◆ **YOUR GOAL**: Count the lines in the listing below that contain the string "Click", treating uppercase and lowercase as different. Reply with the number only.

◆ **Interface element listing**:
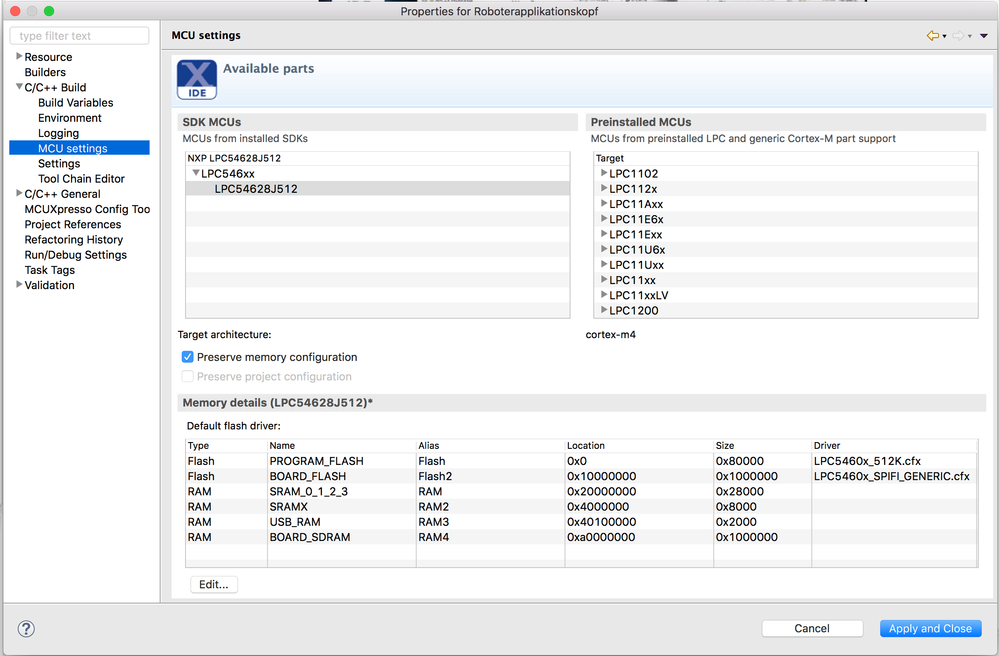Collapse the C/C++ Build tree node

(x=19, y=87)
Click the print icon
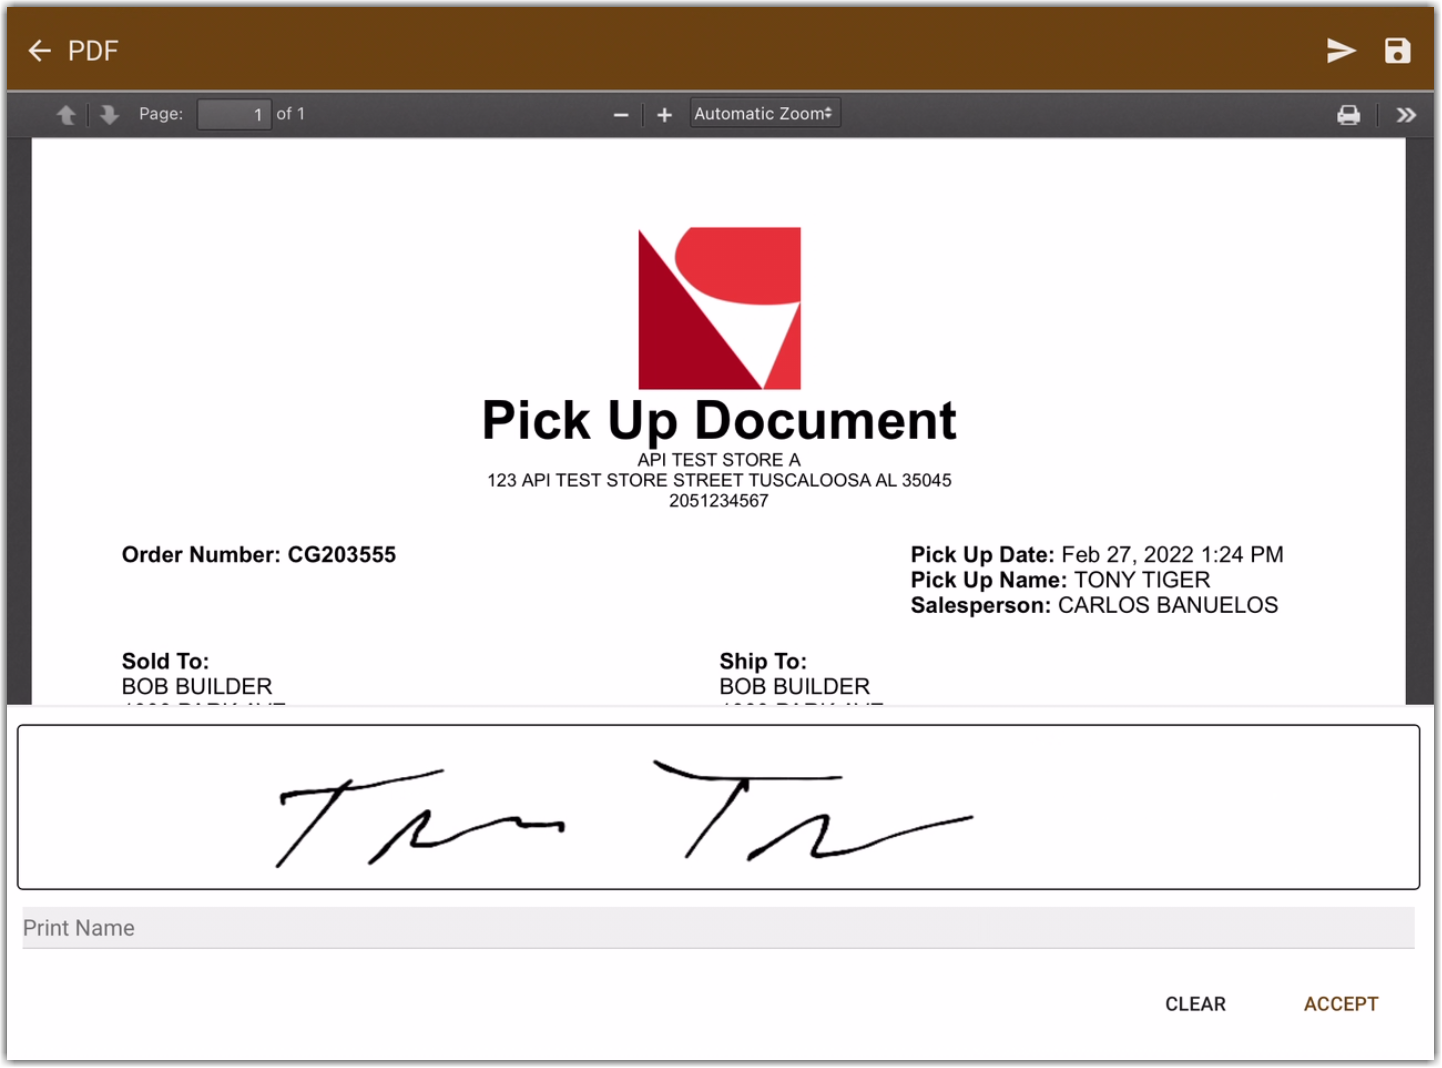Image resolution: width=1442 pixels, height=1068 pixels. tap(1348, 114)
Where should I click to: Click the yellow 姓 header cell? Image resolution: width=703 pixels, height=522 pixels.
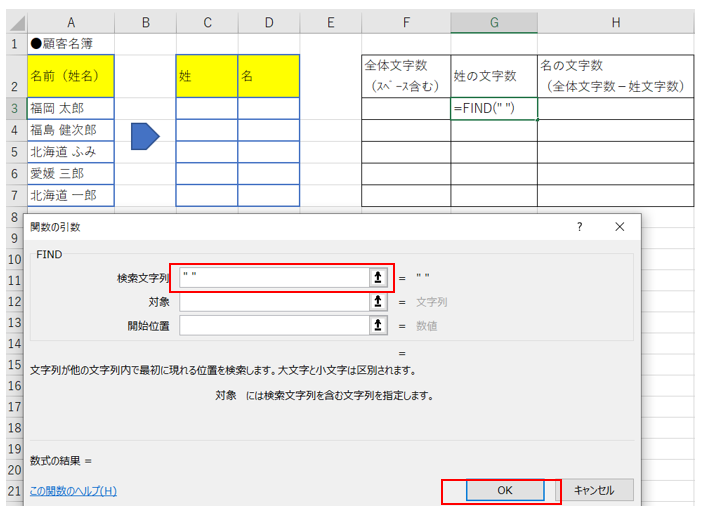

◆ **ANSWER TO THE PROBLEM**: 2